EXERCISE OBJECTIVE: Return the lines below exactly, starting with the line that contains "Type in the Znajdź zakładkę search field" and stopping after the last line.

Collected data
::::

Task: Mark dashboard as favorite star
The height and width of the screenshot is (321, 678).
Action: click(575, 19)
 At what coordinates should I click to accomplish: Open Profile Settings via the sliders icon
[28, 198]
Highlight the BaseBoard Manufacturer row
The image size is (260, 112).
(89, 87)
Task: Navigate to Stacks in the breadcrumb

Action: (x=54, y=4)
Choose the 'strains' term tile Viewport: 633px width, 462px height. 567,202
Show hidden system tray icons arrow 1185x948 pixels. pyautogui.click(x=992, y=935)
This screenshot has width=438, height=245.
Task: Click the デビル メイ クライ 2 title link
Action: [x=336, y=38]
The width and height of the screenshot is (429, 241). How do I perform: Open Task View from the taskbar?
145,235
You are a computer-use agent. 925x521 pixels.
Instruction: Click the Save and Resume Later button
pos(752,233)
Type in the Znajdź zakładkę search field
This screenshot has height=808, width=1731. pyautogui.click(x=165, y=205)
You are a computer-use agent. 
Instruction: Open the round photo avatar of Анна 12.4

::::

ANSWER SPACE:
Type in the Znajdź zakładkę search field
This screenshot has height=808, width=1731. pyautogui.click(x=165, y=205)
You are a computer-use agent. 
Instruction: Open the round photo avatar of Анна 12.4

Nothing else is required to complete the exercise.